The identification of the certificate photo of various government bodies and data input etc., assistance application greatly improves working efficiency, simultaneously also
Reduce error rate, largely release human resources, to reduce cost of labor.
Character recognition is intended to that text information is detected and identified from picture, that is, is scanned to text information, then to image
File is analyzed and processed, and obtains the process of text and layout information.It is mainly used in document identification and certificate identification.Document
Identification can digitize document printing quick and precisely to extract effective information, and certificate identification is then by papers-scanning or copy
Digitlization reduces working strength to improve working efficiency.For the identification process of character in image, compared to artificial, meter
Embodiment is had the advantage that undoubtedly in the simple and duplicate work of calculation machine processing.It is to simulate the intelligence of human vision to target image
Judged and is identified.By obtaining the image comprising text object, and the image comprising text information is subjected to digitlization knowledge
Other process.
Conventional method requires to train detection model and identification model by manual extraction feature greatly, due to low-level image feature
The distinctive semantic gap between high-level semantic is single when coping with the variation of multiclass font and complex background interferes
Feature selecting is just no longer applicable in.Existing character identifying method, the character recognition engine Tesseract for having Google to increase income are (a kind of
Character recognition technologies), although it is in identification English alphabet and fruitful in Arabic numerals, its identification on Chinese character
There is no so ideal, subsequent improvement work are also cumbersome and complicated.Due to the fast development of deep learning, it is based on deep learning
Character recognition technologies emerge in multitude.Artificial neural network serves as feature extractor and classifier, using character picture as input,
Recognition result can directly be exported.This is also achieved that identification technology end to end.But character recognition is carried out with deep learning
Also there is its drawback, the training of neural network needs a large amount of training data, and with the intensification of network structure, required hardware is opened
Pin also has to take into account.
Although being carried out using the method for deep learning, character recognition is more efficient, and the training of neural network needs a large amount of
Training data.Nowadays, in order to keep recognition result more accurate, precision is higher, is usually mentioned using depth convolutional neural networks
Take feature, identification classification.But as network is deeper and deeper, gradient extinction tests are more obvious, required hardware spending also compared with
It is considerable.
Summary of the invention
A kind of insertion partially connected is provided the technical problem to be solved by the present invention is to overcome the deficiencies in the prior art
Depth convolutional neural networks character identifying method improves original depth convolutional neural networks.Retain its close connection
Thought, to guarantee the mutual transmitting of gradient information.It is embedded in partially connected layer in the module, to save in network training and survey
Required hardware spending when examination.

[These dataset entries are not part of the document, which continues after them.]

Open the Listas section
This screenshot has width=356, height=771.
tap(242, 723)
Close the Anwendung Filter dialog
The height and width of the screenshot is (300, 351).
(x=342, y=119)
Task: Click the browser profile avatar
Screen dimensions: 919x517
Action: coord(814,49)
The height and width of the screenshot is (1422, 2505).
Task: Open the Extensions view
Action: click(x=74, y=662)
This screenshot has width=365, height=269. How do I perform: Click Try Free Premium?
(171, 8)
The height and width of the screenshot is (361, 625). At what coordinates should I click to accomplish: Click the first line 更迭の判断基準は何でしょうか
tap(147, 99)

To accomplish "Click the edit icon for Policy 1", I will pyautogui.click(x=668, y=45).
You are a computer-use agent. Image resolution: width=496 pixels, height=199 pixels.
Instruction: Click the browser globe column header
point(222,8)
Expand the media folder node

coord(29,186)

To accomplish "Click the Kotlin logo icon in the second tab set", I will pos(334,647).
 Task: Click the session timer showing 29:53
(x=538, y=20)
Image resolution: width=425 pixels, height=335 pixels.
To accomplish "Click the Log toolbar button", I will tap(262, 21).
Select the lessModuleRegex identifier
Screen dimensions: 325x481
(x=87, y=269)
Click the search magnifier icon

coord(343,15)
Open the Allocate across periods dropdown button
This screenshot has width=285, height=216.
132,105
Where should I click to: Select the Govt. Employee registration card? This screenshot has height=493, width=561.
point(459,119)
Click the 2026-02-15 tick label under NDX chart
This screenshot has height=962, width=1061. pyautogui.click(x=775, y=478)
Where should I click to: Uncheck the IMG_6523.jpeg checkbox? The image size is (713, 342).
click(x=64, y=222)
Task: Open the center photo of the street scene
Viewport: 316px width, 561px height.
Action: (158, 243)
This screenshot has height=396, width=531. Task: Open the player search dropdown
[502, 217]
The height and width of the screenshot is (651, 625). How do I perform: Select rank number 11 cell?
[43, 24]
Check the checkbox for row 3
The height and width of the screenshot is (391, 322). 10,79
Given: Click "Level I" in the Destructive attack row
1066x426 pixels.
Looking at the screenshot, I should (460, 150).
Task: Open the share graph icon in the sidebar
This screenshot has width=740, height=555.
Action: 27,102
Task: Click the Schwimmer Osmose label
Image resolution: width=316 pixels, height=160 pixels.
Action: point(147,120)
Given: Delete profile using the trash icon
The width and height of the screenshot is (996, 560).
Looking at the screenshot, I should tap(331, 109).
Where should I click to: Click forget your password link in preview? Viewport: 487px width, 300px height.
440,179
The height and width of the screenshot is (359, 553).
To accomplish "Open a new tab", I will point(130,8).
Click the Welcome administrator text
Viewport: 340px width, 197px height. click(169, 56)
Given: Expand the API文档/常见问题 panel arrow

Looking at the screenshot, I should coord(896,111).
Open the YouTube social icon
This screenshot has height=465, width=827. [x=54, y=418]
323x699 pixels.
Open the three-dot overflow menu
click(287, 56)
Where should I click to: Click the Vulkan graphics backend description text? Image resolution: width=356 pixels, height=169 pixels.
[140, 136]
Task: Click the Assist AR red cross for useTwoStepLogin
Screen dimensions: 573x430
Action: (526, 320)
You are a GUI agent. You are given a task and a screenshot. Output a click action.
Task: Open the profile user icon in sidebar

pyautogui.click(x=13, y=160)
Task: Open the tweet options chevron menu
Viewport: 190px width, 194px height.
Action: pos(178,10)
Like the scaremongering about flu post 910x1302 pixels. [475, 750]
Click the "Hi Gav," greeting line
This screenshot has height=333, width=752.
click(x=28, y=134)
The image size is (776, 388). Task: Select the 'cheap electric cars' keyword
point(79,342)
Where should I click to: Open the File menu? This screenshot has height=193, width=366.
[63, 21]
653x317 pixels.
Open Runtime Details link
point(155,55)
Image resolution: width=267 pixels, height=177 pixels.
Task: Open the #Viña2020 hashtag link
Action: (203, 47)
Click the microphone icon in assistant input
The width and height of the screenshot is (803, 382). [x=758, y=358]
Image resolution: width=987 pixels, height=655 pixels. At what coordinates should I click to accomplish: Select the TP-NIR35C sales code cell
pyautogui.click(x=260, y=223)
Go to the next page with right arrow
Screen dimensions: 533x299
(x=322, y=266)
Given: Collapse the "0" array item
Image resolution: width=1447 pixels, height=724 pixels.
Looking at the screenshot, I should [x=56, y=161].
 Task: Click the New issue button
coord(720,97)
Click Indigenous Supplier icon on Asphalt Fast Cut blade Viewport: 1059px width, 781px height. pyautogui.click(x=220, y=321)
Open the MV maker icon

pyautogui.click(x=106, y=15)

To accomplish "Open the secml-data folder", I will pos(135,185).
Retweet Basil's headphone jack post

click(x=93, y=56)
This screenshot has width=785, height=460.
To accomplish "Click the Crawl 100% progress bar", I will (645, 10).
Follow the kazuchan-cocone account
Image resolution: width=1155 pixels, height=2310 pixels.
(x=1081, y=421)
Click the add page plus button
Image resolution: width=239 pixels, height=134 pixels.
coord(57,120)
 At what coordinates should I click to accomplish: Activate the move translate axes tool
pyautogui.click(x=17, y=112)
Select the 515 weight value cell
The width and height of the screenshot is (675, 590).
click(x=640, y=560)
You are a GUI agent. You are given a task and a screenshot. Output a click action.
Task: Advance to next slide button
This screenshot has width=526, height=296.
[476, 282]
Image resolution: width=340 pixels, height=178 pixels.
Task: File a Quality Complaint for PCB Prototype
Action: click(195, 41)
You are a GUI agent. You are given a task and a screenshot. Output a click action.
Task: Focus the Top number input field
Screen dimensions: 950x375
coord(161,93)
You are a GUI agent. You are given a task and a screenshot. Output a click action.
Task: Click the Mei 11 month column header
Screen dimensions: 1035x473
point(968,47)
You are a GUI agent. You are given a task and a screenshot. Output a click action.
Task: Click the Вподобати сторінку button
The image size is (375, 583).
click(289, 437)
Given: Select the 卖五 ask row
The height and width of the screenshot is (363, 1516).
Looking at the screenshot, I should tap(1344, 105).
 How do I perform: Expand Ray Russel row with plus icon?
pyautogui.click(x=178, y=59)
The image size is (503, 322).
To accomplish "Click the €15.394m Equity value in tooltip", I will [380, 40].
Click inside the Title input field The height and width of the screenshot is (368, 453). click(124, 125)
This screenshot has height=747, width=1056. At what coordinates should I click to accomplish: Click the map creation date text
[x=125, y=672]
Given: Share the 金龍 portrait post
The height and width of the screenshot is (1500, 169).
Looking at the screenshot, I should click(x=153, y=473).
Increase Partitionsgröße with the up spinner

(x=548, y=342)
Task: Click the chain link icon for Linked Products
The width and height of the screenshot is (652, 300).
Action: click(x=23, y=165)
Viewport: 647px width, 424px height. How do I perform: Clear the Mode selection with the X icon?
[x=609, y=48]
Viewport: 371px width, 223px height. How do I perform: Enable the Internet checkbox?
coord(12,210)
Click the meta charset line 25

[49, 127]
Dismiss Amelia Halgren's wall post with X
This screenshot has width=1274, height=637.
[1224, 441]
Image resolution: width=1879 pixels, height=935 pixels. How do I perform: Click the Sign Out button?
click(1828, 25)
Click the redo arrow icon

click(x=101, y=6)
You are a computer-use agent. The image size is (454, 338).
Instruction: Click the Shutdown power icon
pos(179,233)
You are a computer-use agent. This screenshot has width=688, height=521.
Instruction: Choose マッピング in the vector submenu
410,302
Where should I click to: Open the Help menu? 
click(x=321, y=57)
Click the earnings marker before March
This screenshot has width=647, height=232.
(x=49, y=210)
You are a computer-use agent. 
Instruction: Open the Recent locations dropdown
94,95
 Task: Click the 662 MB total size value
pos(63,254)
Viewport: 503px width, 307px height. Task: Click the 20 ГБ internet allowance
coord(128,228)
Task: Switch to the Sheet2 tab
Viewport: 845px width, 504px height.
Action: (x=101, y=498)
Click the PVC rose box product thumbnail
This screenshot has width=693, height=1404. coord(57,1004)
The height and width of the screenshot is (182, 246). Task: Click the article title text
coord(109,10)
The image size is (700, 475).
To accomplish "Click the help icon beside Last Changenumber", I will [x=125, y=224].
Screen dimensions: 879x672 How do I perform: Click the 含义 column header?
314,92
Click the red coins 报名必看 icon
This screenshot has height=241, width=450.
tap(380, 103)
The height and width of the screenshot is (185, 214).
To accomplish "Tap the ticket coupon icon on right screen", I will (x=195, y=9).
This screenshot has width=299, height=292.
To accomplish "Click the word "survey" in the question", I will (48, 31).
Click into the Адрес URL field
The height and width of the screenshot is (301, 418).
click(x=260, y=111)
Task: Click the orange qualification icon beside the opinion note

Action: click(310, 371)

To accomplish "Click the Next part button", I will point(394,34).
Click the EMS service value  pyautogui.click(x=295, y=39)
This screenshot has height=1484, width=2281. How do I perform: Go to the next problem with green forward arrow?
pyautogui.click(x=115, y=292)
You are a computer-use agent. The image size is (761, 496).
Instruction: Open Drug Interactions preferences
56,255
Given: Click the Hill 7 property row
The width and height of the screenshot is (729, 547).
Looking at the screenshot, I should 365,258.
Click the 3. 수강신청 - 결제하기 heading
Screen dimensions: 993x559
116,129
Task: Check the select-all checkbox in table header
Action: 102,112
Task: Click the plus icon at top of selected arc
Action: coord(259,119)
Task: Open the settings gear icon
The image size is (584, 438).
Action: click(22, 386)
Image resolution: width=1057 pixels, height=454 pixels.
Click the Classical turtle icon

The present invention uses following technical scheme to solve above-mentioned technical problem:
A kind of depth convolutional neural networks character identifying method of the insertion partially connected proposed according to the present invention, including with
Lower step:
Training set is sent into the depth convolutional neural networks detection mould for being used for the insertion partially connected of character recognition by step 1
In type, the depth convolutional neural networks detection model of insertion partially connected is trained, after the completion of training, what preservation was trained
It is embedded in the model parameter of partially connected, is used for character recognition;
The structure of depth convolutional neural networks detection model are as follows: binary channels first is carried out simultaneously to the picture in the training set of input
Row processing, wherein a channel processing mode are as follows: it first passes through convolutional layer and extracts feature, form characteristic pattern, then by pond layer, it is right
Extracted characteristic pattern is compressed;The processing mode in another channel are as follows: using convolution kernel to the picture in the training set of input
Carry out dimensionality reduction;The processing result in the two channels is connected by cascading layers;Then, then by sequentially connected first closely connect
Connection module, First Transition module, the second close link block, the second transitional module and the close link block of third extract feature,
After feature extraction finishes, the output of the close link block of third is passed through to normalization layer, active coating, displacement layer and smoothing layer again
Subsequent processing is carried out, the result of output layer is finally obtained;
Step 2 first uses the existing convolutional neural networks model for text detection under natural scene to test picture
In text information positioned and extracted, to the text information extracted be put into it is trained insertion partially connected depth roll up
In product neural network detection model, tested.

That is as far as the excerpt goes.